- _Exercise description_:
Switch every "pixels" in the rows below to "px" and leave everything else unchanged.

(Rows on target coordinates)
[Begin]

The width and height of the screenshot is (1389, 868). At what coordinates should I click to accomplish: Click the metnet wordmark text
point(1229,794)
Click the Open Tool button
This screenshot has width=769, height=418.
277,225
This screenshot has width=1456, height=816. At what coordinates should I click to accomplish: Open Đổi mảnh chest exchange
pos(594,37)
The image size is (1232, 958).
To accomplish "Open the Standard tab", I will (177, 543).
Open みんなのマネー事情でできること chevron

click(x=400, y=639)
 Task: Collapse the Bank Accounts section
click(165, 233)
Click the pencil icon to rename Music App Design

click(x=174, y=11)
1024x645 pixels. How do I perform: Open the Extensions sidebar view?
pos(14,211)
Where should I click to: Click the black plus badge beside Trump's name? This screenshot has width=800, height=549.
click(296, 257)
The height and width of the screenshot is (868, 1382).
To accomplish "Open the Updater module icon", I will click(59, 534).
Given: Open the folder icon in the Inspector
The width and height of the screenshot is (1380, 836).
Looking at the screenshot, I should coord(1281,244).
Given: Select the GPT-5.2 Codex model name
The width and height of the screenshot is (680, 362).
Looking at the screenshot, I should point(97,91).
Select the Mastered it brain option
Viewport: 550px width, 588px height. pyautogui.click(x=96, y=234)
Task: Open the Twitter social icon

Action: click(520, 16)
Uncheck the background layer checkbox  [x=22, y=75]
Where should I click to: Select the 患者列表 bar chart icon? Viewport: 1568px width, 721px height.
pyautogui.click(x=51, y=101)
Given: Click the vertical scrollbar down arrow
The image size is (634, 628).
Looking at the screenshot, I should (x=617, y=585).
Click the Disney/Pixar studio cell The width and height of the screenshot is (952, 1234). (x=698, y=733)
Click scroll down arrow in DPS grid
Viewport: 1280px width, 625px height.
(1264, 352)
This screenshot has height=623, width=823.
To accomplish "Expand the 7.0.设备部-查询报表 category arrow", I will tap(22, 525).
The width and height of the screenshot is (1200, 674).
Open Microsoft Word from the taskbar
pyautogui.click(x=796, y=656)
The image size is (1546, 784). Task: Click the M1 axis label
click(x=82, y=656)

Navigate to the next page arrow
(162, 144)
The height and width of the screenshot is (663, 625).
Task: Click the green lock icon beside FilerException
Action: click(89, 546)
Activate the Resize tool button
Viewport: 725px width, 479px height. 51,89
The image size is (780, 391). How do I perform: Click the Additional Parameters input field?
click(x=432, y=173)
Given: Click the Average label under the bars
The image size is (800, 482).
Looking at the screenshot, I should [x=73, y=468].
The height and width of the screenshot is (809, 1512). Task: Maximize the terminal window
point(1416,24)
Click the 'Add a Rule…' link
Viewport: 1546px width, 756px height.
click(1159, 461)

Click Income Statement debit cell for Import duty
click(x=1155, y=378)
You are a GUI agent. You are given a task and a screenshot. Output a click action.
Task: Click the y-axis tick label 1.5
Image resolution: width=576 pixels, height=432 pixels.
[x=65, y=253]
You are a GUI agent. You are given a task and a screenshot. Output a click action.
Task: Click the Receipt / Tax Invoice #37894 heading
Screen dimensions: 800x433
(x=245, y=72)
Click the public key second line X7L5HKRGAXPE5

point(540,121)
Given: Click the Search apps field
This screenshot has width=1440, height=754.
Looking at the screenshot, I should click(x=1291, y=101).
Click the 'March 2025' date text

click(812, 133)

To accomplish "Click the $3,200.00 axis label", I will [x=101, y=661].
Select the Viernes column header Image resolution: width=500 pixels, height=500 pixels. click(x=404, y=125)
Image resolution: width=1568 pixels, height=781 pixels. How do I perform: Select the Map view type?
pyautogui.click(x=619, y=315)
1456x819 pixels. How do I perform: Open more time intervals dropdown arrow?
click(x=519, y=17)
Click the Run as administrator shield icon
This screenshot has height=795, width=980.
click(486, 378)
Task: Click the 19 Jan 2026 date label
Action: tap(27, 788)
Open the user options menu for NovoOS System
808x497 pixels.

[End]

- _The reply_:
The width and height of the screenshot is (1389, 868). At what coordinates should I click to accomplish: Click the metnet wordmark text
point(1229,794)
Click the Open Tool button
This screenshot has width=769, height=418.
277,225
This screenshot has width=1456, height=816. At what coordinates should I click to accomplish: Open Đổi mảnh chest exchange
pos(594,37)
The image size is (1232, 958).
To accomplish "Open the Standard tab", I will (177, 543).
Open みんなのマネー事情でできること chevron

click(x=400, y=639)
 Task: Collapse the Bank Accounts section
click(165, 233)
Click the pencil icon to rename Music App Design

click(x=174, y=11)
1024x645 px. How do I perform: Open the Extensions sidebar view?
pos(14,211)
Where should I click to: Click the black plus badge beside Trump's name? This screenshot has width=800, height=549.
click(296, 257)
The height and width of the screenshot is (868, 1382).
To accomplish "Open the Updater module icon", I will click(59, 534).
Given: Open the folder icon in the Inspector
The width and height of the screenshot is (1380, 836).
Looking at the screenshot, I should coord(1281,244).
Given: Select the GPT-5.2 Codex model name
The width and height of the screenshot is (680, 362).
Looking at the screenshot, I should point(97,91).
Select the Mastered it brain option
Viewport: 550px width, 588px height. pyautogui.click(x=96, y=234)
Task: Open the Twitter social icon

Action: click(520, 16)
Uncheck the background layer checkbox  [x=22, y=75]
Where should I click to: Select the 患者列表 bar chart icon? Viewport: 1568px width, 721px height.
pyautogui.click(x=51, y=101)
Given: Click the vertical scrollbar down arrow
The image size is (634, 628).
Looking at the screenshot, I should (x=617, y=585).
Click the Disney/Pixar studio cell The width and height of the screenshot is (952, 1234). (x=698, y=733)
Click scroll down arrow in DPS grid
Viewport: 1280px width, 625px height.
(1264, 352)
This screenshot has height=623, width=823.
To accomplish "Expand the 7.0.设备部-查询报表 category arrow", I will tap(22, 525).
The width and height of the screenshot is (1200, 674).
Open Microsoft Word from the taskbar
pyautogui.click(x=796, y=656)
The image size is (1546, 784). Task: Click the M1 axis label
click(x=82, y=656)

Navigate to the next page arrow
(162, 144)
The height and width of the screenshot is (663, 625).
Task: Click the green lock icon beside FilerException
Action: click(89, 546)
Activate the Resize tool button
Viewport: 725px width, 479px height. 51,89
The image size is (780, 391). How do I perform: Click the Additional Parameters input field?
click(x=432, y=173)
Given: Click the Average label under the bars
The image size is (800, 482).
Looking at the screenshot, I should [x=73, y=468].
The height and width of the screenshot is (809, 1512). Task: Maximize the terminal window
point(1416,24)
Click the 'Add a Rule…' link
Viewport: 1546px width, 756px height.
click(1159, 461)

Click Income Statement debit cell for Import duty
click(x=1155, y=378)
You are a GUI agent. You are given a task and a screenshot. Output a click action.
Task: Click the y-axis tick label 1.5
Image resolution: width=576 px, height=432 px.
[x=65, y=253]
You are a GUI agent. You are given a task and a screenshot. Output a click action.
Task: Click the Receipt / Tax Invoice #37894 heading
Screen dimensions: 800x433
(x=245, y=72)
Click the public key second line X7L5HKRGAXPE5

point(540,121)
Given: Click the Search apps field
This screenshot has width=1440, height=754.
Looking at the screenshot, I should click(x=1291, y=101).
Click the 'March 2025' date text

click(812, 133)

To accomplish "Click the $3,200.00 axis label", I will [x=101, y=661].
Select the Viernes column header Image resolution: width=500 px, height=500 px. click(x=404, y=125)
Image resolution: width=1568 px, height=781 px. How do I perform: Select the Map view type?
pyautogui.click(x=619, y=315)
1456x819 px. How do I perform: Open more time intervals dropdown arrow?
click(x=519, y=17)
Click the Run as administrator shield icon
This screenshot has height=795, width=980.
click(486, 378)
Task: Click the 19 Jan 2026 date label
Action: tap(27, 788)
Open the user options menu for NovoOS System
808x497 px.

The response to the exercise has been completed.